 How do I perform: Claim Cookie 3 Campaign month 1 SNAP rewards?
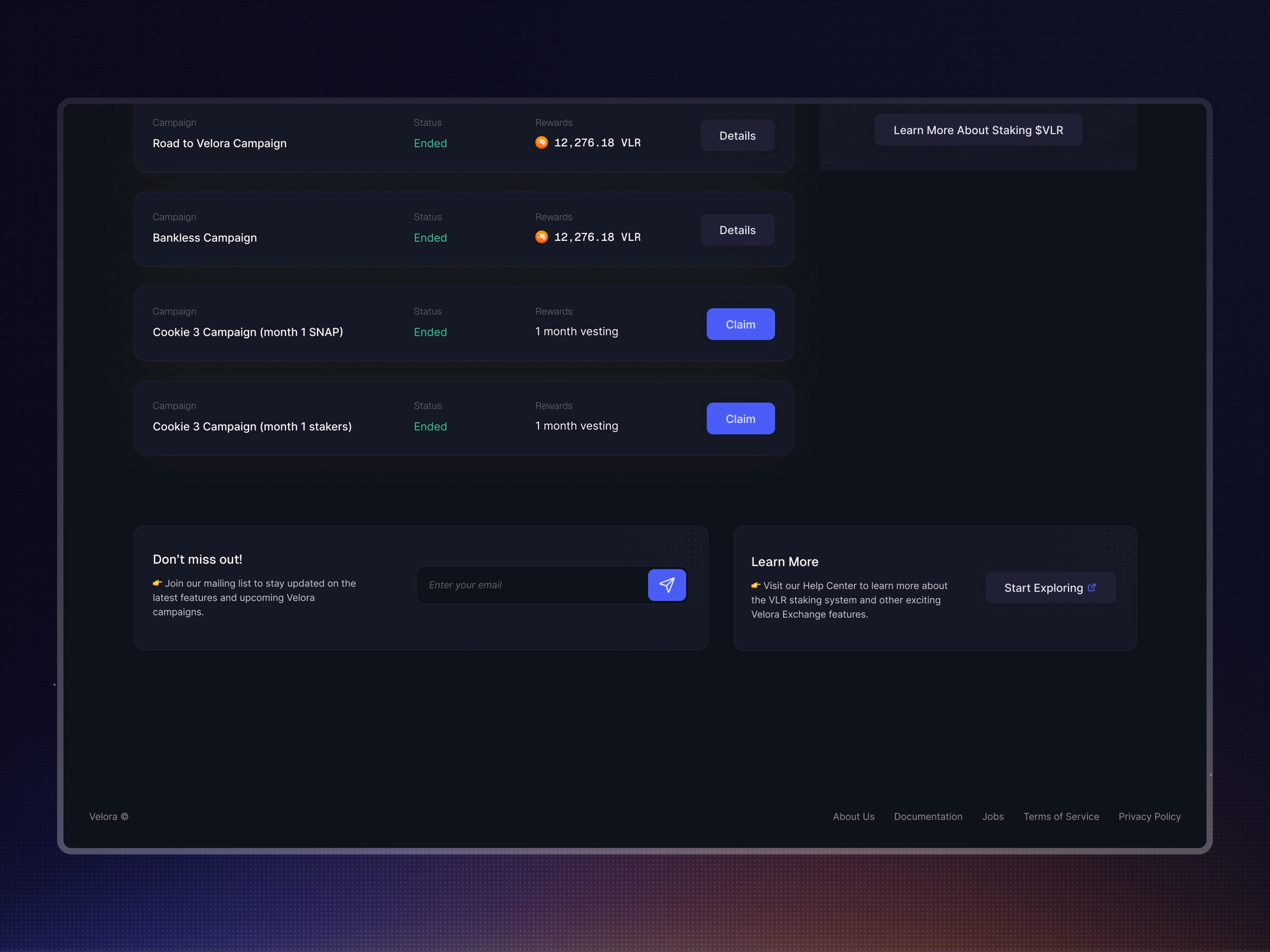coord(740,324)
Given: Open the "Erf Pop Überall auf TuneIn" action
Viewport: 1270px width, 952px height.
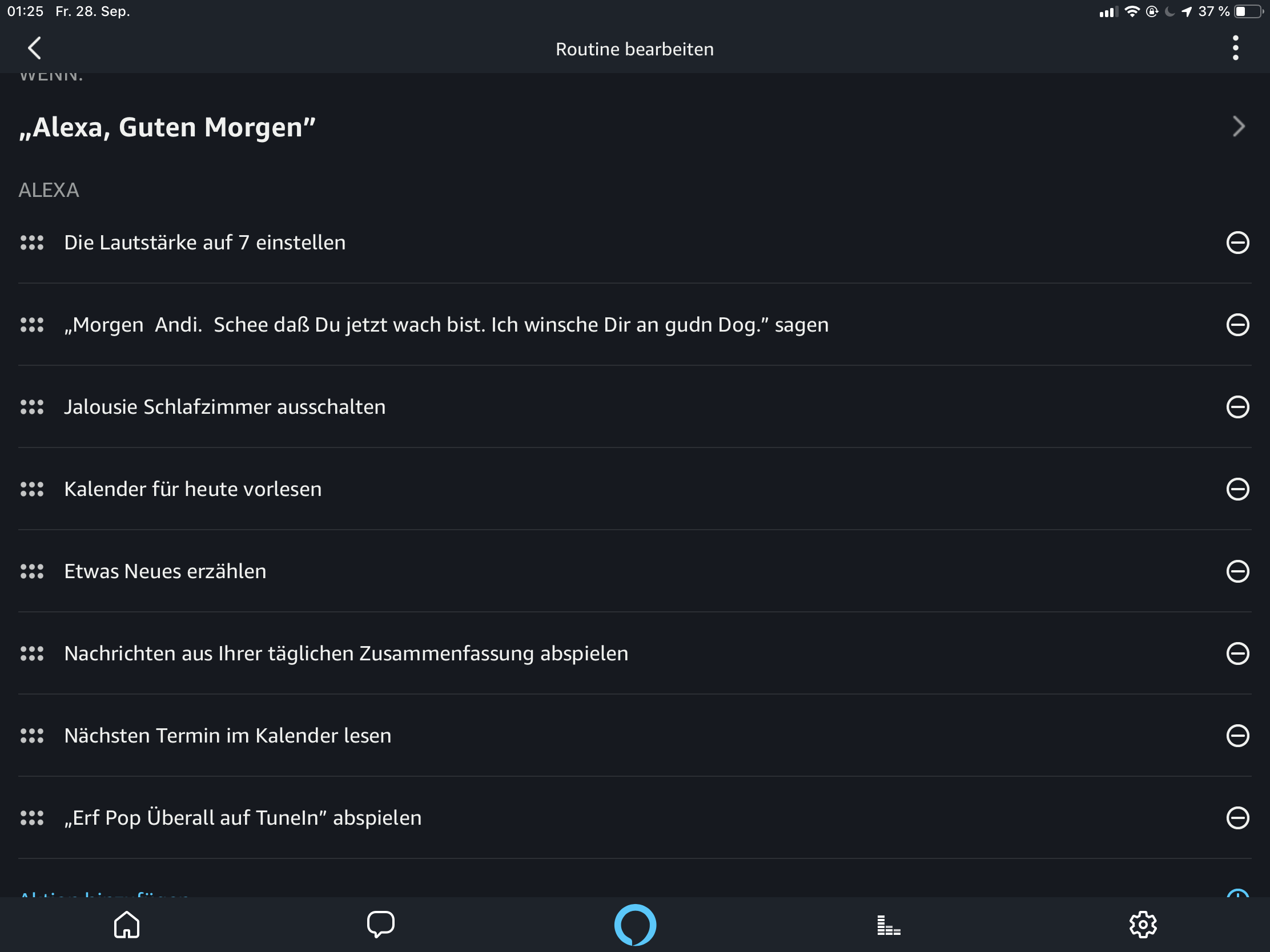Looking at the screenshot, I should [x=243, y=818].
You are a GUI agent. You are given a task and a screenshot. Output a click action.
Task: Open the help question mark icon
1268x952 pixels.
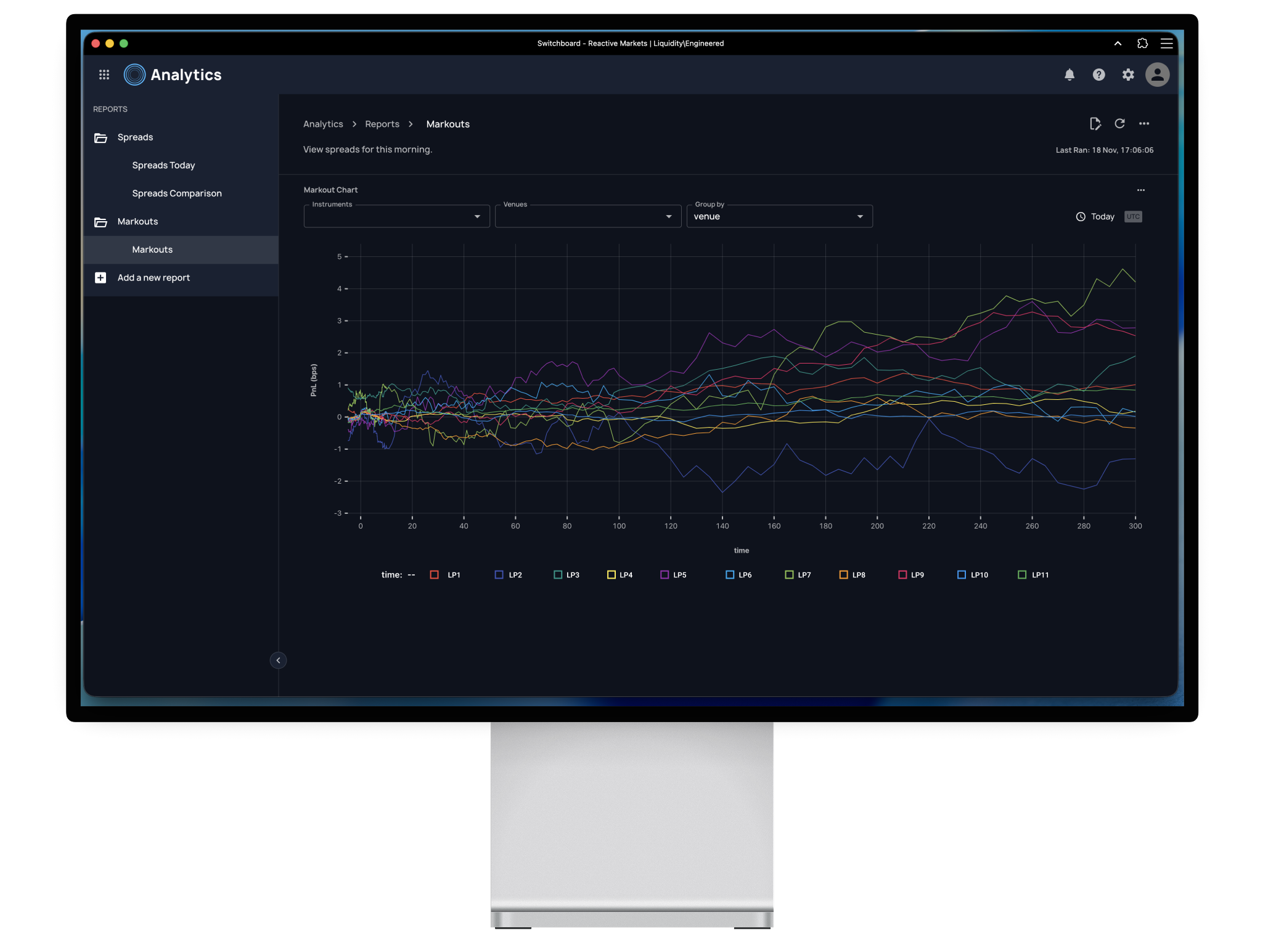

___

WORK ORDER
Without including the pictures, copy all of the data exactly.

WORKED SOLUTION
 How do I perform: Claim Cookie 3 Campaign month 1 SNAP rewards?
coord(740,324)
Given: Open the "Erf Pop Überall auf TuneIn" action
Viewport: 1270px width, 952px height.
Looking at the screenshot, I should [x=243, y=818].
You are a GUI agent. You are given a task and a screenshot. Output a click action.
Task: Open the help question mark icon
1268x952 pixels.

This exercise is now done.